**Assignment:** Set down the data that follows again, exactly as written.

START Information shown

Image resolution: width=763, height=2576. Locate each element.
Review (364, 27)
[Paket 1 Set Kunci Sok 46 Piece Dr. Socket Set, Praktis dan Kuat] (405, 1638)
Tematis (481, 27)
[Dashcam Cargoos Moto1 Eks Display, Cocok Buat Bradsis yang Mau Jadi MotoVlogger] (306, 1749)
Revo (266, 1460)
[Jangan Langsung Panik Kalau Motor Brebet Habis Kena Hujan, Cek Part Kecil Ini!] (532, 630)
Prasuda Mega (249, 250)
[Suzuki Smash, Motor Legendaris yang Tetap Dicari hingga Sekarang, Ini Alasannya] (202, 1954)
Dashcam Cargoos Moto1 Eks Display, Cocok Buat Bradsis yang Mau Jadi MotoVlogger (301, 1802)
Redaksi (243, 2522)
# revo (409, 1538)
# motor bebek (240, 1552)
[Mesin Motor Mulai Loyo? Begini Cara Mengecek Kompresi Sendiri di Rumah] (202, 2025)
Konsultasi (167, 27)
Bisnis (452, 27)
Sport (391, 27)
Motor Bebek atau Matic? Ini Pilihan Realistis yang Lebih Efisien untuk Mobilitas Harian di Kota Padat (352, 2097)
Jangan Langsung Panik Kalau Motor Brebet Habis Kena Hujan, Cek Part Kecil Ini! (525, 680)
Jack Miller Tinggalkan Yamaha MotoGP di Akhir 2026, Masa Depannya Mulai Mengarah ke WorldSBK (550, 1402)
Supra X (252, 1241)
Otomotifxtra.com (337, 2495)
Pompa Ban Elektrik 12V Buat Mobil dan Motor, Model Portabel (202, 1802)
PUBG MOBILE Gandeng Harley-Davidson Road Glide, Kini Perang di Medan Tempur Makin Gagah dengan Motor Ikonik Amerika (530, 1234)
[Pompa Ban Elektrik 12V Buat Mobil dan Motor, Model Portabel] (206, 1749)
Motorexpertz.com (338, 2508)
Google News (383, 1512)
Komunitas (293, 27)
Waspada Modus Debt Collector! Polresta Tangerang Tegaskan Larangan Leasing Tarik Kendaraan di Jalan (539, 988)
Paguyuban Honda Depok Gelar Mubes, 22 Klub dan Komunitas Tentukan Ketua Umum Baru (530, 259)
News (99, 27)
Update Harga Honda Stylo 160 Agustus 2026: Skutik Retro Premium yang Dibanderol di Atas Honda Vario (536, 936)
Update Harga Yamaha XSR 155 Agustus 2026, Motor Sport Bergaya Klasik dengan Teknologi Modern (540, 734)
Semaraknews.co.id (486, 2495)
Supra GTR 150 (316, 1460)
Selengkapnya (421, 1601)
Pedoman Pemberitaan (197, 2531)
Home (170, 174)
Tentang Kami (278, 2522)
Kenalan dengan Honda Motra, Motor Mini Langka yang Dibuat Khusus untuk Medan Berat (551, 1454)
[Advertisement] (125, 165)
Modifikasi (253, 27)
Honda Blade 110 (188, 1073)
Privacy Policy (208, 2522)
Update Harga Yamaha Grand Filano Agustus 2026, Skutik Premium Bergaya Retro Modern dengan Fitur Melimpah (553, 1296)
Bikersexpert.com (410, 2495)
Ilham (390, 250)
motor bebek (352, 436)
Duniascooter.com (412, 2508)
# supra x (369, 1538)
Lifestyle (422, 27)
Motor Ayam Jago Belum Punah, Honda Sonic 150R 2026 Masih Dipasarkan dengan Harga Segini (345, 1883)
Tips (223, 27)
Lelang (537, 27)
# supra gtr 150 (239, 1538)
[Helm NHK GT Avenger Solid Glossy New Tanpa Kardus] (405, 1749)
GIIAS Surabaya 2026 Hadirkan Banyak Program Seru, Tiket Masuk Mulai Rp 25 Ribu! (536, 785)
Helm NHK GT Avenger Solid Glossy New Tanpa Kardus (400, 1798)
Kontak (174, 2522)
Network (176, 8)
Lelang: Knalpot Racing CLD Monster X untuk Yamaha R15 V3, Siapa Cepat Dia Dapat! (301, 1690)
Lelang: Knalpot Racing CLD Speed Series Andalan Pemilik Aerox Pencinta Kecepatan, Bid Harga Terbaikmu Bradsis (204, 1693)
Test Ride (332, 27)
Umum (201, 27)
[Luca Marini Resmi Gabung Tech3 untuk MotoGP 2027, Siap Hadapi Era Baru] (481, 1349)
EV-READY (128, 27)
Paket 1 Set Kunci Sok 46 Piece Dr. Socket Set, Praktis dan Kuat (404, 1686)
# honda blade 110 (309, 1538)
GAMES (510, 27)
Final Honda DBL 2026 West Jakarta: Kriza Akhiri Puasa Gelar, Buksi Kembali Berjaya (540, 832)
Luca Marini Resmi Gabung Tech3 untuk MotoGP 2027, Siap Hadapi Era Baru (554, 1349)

END Information shown

**Written reply:**
Image resolution: width=763, height=2576. Locate each element.
Review (364, 27)
[Paket 1 Set Kunci Sok 46 Piece Dr. Socket Set, Praktis dan Kuat] (405, 1638)
Tematis (481, 27)
[Dashcam Cargoos Moto1 Eks Display, Cocok Buat Bradsis yang Mau Jadi MotoVlogger] (306, 1749)
Revo (266, 1460)
[Jangan Langsung Panik Kalau Motor Brebet Habis Kena Hujan, Cek Part Kecil Ini!] (532, 630)
Prasuda Mega (249, 250)
[Suzuki Smash, Motor Legendaris yang Tetap Dicari hingga Sekarang, Ini Alasannya] (202, 1954)
Dashcam Cargoos Moto1 Eks Display, Cocok Buat Bradsis yang Mau Jadi MotoVlogger (301, 1802)
Redaksi (243, 2522)
# revo (409, 1538)
# motor bebek (240, 1552)
[Mesin Motor Mulai Loyo? Begini Cara Mengecek Kompresi Sendiri di Rumah] (202, 2025)
Konsultasi (167, 27)
Bisnis (452, 27)
Sport (391, 27)
Motor Bebek atau Matic? Ini Pilihan Realistis yang Lebih Efisien untuk Mobilitas Harian di Kota Padat (352, 2097)
Jangan Langsung Panik Kalau Motor Brebet Habis Kena Hujan, Cek Part Kecil Ini! (525, 680)
Jack Miller Tinggalkan Yamaha MotoGP di Akhir 2026, Masa Depannya Mulai Mengarah ke WorldSBK (550, 1402)
Supra X (252, 1241)
Otomotifxtra.com (337, 2495)
Pompa Ban Elektrik 12V Buat Mobil dan Motor, Model Portabel (202, 1802)
PUBG MOBILE Gandeng Harley-Davidson Road Glide, Kini Perang di Medan Tempur Makin Gagah dengan Motor Ikonik Amerika (530, 1234)
[Pompa Ban Elektrik 12V Buat Mobil dan Motor, Model Portabel] (206, 1749)
Motorexpertz.com (338, 2508)
Google News (383, 1512)
Komunitas (293, 27)
Waspada Modus Debt Collector! Polresta Tangerang Tegaskan Larangan Leasing Tarik Kendaraan di Jalan (539, 988)
Paguyuban Honda Depok Gelar Mubes, 22 Klub dan Komunitas Tentukan Ketua Umum Baru (530, 259)
News (99, 27)
Update Harga Honda Stylo 160 Agustus 2026: Skutik Retro Premium yang Dibanderol di Atas Honda Vario (536, 936)
Update Harga Yamaha XSR 155 Agustus 2026, Motor Sport Bergaya Klasik dengan Teknologi Modern (540, 734)
Semaraknews.co.id (486, 2495)
Supra GTR 150 (316, 1460)
Selengkapnya (421, 1601)
Pedoman Pemberitaan (197, 2531)
Home (170, 174)
Tentang Kami (278, 2522)
Kenalan dengan Honda Motra, Motor Mini Langka yang Dibuat Khusus untuk Medan Berat (551, 1454)
[Advertisement] (125, 165)
Modifikasi (253, 27)
Honda Blade 110 (188, 1073)
Privacy Policy (208, 2522)
Update Harga Yamaha Grand Filano Agustus 2026, Skutik Premium Bergaya Retro Modern dengan Fitur Melimpah (553, 1296)
Bikersexpert.com (410, 2495)
Ilham (390, 250)
motor bebek (352, 436)
Duniascooter.com (412, 2508)
# supra x (369, 1538)
Lifestyle (422, 27)
Motor Ayam Jago Belum Punah, Honda Sonic 150R 2026 Masih Dipasarkan dengan Harga Segini (345, 1883)
Tips (223, 27)
Lelang (537, 27)
# supra gtr 150 (239, 1538)
[Helm NHK GT Avenger Solid Glossy New Tanpa Kardus] (405, 1749)
GIIAS Surabaya 2026 Hadirkan Banyak Program Seru, Tiket Masuk Mulai Rp 25 Ribu! (536, 785)
Helm NHK GT Avenger Solid Glossy New Tanpa Kardus (400, 1798)
Kontak (174, 2522)
Network (176, 8)
Lelang: Knalpot Racing CLD Monster X untuk Yamaha R15 V3, Siapa Cepat Dia Dapat! (301, 1690)
Lelang: Knalpot Racing CLD Speed Series Andalan Pemilik Aerox Pencinta Kecepatan, Bid Harga Terbaikmu Bradsis (204, 1693)
Test Ride (332, 27)
Umum (201, 27)
[Luca Marini Resmi Gabung Tech3 untuk MotoGP 2027, Siap Hadapi Era Baru] (481, 1349)
EV-READY (128, 27)
Paket 1 Set Kunci Sok 46 Piece Dr. Socket Set, Praktis dan Kuat (404, 1686)
# honda blade 110 (309, 1538)
GAMES (510, 27)
Final Honda DBL 2026 West Jakarta: Kriza Akhiri Puasa Gelar, Buksi Kembali Berjaya (540, 832)
Luca Marini Resmi Gabung Tech3 untuk MotoGP 2027, Siap Hadapi Era Baru (554, 1349)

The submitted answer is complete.